(Stored records)
_ _ _ _

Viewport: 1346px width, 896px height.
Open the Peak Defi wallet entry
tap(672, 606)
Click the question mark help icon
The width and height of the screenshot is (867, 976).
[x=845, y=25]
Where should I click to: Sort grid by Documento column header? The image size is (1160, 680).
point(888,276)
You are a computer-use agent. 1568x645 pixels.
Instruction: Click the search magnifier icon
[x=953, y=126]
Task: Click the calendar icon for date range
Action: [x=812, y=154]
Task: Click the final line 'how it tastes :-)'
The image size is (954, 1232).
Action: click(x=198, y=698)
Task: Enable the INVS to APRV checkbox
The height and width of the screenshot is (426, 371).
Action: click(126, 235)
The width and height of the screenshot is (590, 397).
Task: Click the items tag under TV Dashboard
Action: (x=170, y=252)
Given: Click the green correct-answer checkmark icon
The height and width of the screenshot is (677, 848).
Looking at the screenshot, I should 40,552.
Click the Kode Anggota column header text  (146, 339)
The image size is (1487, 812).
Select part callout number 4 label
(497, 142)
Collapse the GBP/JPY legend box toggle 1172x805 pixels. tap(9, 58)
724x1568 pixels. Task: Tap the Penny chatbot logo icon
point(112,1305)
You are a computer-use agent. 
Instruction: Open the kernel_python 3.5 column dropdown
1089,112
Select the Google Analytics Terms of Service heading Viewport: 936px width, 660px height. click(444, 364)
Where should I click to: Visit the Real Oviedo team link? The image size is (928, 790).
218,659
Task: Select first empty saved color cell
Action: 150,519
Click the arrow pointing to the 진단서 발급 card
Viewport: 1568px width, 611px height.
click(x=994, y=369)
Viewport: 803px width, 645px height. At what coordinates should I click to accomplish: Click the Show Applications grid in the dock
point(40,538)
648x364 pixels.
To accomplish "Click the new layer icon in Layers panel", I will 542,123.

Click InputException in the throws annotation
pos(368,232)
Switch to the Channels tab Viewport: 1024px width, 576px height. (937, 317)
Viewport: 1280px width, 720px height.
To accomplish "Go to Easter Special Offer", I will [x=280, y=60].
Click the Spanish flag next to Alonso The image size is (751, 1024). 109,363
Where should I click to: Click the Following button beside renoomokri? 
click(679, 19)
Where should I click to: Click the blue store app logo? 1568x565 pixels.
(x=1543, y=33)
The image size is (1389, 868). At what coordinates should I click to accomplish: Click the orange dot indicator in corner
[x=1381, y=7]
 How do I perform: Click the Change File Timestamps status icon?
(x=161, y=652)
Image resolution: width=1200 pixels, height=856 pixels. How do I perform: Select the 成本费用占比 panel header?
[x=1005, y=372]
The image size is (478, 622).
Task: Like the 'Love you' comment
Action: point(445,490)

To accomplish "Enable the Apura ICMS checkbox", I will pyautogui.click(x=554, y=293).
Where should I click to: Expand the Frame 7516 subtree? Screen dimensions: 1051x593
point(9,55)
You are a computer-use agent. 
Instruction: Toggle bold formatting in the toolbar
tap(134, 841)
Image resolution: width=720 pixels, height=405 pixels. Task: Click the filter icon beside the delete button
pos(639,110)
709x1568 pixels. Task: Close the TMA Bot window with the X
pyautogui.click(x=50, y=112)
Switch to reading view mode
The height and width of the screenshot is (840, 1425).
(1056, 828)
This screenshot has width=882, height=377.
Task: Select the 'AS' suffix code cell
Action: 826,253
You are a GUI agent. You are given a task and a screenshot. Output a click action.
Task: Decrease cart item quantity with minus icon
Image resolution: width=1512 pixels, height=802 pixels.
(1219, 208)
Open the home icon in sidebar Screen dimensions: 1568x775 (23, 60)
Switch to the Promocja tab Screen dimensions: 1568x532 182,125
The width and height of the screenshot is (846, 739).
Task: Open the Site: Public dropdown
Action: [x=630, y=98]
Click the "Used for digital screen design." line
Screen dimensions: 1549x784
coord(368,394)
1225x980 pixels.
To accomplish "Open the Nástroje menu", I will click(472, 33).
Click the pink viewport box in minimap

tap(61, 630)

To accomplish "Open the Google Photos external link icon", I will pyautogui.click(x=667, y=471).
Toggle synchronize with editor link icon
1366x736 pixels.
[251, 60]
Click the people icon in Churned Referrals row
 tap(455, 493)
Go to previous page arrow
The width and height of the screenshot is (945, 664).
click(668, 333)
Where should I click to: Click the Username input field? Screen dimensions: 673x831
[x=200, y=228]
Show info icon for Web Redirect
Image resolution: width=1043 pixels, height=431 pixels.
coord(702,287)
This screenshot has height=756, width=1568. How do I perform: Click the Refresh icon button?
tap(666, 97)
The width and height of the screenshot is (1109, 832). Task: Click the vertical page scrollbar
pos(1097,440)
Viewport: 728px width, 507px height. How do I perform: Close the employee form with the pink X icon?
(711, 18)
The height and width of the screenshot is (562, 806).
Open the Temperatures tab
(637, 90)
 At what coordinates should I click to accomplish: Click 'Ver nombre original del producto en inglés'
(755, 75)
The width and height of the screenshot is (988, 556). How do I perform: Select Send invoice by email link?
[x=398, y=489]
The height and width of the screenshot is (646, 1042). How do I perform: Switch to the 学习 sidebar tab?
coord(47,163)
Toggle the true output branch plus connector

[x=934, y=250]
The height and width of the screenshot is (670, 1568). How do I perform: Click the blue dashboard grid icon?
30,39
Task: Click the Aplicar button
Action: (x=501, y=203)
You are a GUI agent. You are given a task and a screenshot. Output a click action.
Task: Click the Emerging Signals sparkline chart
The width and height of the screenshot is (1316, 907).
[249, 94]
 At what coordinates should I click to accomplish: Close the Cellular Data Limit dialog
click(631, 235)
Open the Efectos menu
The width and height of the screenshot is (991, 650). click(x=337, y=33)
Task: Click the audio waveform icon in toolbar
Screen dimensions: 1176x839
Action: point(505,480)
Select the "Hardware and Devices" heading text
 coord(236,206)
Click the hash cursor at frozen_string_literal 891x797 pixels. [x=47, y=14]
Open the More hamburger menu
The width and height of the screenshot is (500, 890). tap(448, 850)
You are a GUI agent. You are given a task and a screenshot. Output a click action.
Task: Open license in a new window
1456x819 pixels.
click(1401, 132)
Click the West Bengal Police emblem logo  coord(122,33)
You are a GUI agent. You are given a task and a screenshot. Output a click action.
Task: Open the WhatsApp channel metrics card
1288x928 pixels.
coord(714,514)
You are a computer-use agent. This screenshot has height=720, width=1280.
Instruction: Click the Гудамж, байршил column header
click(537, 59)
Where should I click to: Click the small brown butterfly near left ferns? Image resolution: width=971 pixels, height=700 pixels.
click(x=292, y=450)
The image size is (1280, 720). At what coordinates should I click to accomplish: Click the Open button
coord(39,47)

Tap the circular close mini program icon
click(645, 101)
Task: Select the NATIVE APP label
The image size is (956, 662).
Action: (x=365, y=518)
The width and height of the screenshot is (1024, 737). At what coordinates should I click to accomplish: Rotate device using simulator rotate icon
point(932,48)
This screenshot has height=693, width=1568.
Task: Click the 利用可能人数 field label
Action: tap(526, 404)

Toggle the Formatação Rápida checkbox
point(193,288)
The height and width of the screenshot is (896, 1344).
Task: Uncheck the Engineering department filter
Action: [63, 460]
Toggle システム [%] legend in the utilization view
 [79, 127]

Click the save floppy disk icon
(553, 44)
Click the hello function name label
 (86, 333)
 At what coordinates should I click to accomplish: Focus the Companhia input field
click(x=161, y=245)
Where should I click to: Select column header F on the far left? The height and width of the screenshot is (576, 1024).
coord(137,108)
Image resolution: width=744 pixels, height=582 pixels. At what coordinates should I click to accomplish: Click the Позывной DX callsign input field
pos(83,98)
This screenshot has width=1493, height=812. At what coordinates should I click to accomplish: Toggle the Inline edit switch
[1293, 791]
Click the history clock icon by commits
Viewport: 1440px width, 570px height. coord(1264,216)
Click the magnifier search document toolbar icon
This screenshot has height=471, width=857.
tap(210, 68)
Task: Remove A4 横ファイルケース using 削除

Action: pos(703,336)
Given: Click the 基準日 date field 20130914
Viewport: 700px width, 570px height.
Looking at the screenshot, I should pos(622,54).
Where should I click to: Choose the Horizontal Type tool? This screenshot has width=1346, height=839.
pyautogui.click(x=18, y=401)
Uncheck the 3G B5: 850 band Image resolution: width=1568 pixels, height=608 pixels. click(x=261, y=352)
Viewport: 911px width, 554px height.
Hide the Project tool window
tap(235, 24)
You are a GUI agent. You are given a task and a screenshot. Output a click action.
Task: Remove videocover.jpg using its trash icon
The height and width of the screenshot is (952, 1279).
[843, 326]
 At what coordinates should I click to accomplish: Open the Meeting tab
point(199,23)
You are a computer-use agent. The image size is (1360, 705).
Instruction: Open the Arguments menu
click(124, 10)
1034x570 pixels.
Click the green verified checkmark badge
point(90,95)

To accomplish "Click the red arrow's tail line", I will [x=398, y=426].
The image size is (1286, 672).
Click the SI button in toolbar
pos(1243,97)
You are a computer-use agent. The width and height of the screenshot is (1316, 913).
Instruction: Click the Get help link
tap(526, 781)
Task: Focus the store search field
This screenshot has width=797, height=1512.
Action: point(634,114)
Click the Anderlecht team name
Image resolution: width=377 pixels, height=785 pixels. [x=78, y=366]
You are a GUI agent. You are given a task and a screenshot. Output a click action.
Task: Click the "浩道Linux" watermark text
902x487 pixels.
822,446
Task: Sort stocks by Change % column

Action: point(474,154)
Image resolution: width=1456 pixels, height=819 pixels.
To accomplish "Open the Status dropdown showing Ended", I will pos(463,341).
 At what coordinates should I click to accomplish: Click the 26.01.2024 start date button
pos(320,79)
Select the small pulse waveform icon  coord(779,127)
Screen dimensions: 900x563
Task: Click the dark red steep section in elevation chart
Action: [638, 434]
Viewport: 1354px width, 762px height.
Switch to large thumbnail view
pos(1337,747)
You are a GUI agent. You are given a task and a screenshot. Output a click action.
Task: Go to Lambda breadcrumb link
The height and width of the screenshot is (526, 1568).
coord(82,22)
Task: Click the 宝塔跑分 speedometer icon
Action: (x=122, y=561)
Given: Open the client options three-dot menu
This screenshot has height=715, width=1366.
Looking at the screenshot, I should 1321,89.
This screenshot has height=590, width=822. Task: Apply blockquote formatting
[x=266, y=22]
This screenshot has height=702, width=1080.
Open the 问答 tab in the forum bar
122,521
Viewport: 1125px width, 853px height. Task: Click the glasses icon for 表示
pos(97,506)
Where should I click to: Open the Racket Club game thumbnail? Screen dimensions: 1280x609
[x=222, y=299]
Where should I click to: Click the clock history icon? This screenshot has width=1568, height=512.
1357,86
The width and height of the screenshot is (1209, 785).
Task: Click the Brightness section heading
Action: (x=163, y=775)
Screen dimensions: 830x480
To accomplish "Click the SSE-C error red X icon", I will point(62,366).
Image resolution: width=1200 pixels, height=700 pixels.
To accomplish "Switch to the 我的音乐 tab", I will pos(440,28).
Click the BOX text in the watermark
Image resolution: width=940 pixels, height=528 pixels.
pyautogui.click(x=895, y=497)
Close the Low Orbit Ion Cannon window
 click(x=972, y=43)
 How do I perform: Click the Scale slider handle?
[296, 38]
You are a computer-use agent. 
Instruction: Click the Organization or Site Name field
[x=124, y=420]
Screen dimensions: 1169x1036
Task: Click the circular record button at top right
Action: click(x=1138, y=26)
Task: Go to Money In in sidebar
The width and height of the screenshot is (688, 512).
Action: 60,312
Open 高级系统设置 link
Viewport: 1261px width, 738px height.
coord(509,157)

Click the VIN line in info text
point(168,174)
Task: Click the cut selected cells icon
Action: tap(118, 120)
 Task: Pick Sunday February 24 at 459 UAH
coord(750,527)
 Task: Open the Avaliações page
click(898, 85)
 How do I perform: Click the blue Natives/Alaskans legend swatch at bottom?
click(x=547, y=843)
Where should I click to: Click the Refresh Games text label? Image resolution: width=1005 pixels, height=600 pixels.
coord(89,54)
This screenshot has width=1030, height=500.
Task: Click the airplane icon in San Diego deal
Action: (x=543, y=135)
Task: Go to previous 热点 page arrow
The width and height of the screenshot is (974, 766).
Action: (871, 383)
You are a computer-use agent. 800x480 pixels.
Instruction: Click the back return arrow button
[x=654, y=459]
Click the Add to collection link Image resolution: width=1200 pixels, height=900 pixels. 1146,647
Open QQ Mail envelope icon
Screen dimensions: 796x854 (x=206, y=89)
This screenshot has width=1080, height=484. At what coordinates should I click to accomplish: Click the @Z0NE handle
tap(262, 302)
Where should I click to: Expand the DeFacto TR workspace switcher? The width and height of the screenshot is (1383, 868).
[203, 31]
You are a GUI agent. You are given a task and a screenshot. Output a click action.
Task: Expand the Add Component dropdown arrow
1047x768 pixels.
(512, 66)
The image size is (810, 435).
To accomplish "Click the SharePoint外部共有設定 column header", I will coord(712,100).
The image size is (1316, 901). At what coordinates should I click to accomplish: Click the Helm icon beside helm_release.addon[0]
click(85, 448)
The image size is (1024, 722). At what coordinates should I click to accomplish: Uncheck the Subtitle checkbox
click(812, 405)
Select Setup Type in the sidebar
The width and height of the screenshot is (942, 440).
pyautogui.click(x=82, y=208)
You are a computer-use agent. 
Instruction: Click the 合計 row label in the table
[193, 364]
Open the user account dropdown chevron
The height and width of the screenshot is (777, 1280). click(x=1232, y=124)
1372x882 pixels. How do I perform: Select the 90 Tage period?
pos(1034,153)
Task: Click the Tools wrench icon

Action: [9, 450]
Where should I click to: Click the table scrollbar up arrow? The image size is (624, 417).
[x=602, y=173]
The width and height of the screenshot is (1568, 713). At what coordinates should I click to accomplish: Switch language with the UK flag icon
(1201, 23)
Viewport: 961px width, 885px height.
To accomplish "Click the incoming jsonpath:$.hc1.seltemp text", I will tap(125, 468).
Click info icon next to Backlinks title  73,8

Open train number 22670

_ _ _ _

Give again, word for word, the records from their first line to the one with "Select the Google", and leave out all else.

Viewport: 1346px width, 896px height.
Open the Peak Defi wallet entry
tap(672, 606)
Click the question mark help icon
The width and height of the screenshot is (867, 976).
[x=845, y=25]
Where should I click to: Sort grid by Documento column header? The image size is (1160, 680).
point(888,276)
You are a computer-use agent. 1568x645 pixels.
Instruction: Click the search magnifier icon
[x=953, y=126]
Task: Click the calendar icon for date range
Action: [x=812, y=154]
Task: Click the final line 'how it tastes :-)'
The image size is (954, 1232).
Action: click(x=198, y=698)
Task: Enable the INVS to APRV checkbox
The height and width of the screenshot is (426, 371).
Action: click(126, 235)
The width and height of the screenshot is (590, 397).
Task: Click the items tag under TV Dashboard
Action: (x=170, y=252)
Given: Click the green correct-answer checkmark icon
The height and width of the screenshot is (677, 848).
Looking at the screenshot, I should 40,552.
Click the Kode Anggota column header text  (146, 339)
The image size is (1487, 812).
Select part callout number 4 label
(497, 142)
Collapse the GBP/JPY legend box toggle 1172x805 pixels. tap(9, 58)
724x1568 pixels. Task: Tap the Penny chatbot logo icon
point(112,1305)
You are a computer-use agent. 
Instruction: Open the kernel_python 3.5 column dropdown
1089,112
Select the Google Analytics Terms of Service heading Viewport: 936px width, 660px height. click(444, 364)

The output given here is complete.